O Poder Executivo vetou integralmente o Projeto de Lei 2.234/2023, que previa a destinação de 5% da arrecadação com multas de trânsito ao Fundo Nacional de Segurança Pública (FNSP). O veto foi publicado nesta quarta-feira (20) no Diário Oficial da União.
A proposta também estabelecia que atividades de segurança viária e agentes de trânsito pudessem ser contemplados por projetos financiados pelo fundo.
O texto previa que os recursos arrecadados fossem utilizados na construção e reforma de instalações de órgãos de trânsito, compra de materiais, equipamentos e veículos voltados à segurança viária, além da capacitação de agentes de trânsito.
Para ter acesso aos recursos, estados, Distrito Federal e municípios precisariam comprovar a existência de órgão de segurança viária com cargo de agente de trânsito.
O projeto é de autoria do senador Efraim Filho e havia sido aprovado pela Câmara dos Deputados em abril, na forma de substitutivo aprovado anteriormente pelo Senado Federal.
Ao justificar o veto, o governo alegou inconstitucionalidade e contrariedade ao interesse público.
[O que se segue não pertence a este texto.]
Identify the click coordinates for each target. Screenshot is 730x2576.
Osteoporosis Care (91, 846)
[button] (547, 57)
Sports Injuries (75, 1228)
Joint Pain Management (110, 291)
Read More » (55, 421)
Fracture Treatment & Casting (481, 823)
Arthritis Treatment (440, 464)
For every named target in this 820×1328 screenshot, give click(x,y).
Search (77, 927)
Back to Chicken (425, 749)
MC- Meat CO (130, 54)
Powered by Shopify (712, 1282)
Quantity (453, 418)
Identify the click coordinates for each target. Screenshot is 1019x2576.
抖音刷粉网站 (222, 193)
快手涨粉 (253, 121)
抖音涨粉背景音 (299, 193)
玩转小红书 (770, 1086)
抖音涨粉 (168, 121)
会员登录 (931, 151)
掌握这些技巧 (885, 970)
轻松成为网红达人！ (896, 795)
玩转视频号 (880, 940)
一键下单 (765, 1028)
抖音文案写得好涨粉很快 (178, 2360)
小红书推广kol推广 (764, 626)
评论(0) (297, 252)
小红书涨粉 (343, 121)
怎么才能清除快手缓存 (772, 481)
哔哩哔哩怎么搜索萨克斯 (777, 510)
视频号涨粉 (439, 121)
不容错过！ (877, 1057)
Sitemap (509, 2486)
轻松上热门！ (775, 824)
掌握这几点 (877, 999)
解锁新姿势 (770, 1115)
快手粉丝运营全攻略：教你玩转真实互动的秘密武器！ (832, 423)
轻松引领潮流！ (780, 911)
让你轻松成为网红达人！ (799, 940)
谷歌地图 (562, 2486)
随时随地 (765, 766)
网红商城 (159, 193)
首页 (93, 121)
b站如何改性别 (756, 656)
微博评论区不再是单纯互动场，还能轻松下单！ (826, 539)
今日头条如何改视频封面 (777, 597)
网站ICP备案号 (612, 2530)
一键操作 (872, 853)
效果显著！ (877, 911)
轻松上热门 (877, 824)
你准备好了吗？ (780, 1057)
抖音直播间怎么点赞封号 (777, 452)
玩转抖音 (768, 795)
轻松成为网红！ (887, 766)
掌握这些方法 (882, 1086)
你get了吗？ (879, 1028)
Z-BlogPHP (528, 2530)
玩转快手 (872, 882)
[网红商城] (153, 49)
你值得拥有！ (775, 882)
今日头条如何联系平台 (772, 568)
Entre os argumentos apresentados estão:
- a destinação permanente de parte das multas ao fundo sem prazo máximo de cinco anos, contrariando a Lei de Diretrizes Orçamentárias (LDO);
- ausência de estimativa de impacto financeiro que comprovasse respeito aos limites constitucionais de crescimento do fundo;
- redução de receitas de estados e municípios sem estimativa prévia das perdas.
O veto ainda será analisado pelo Congresso Nacional, que poderá decidir pela manutenção ou derrubada da decisão presidencial em sessão conjunta, ainda sem data definida.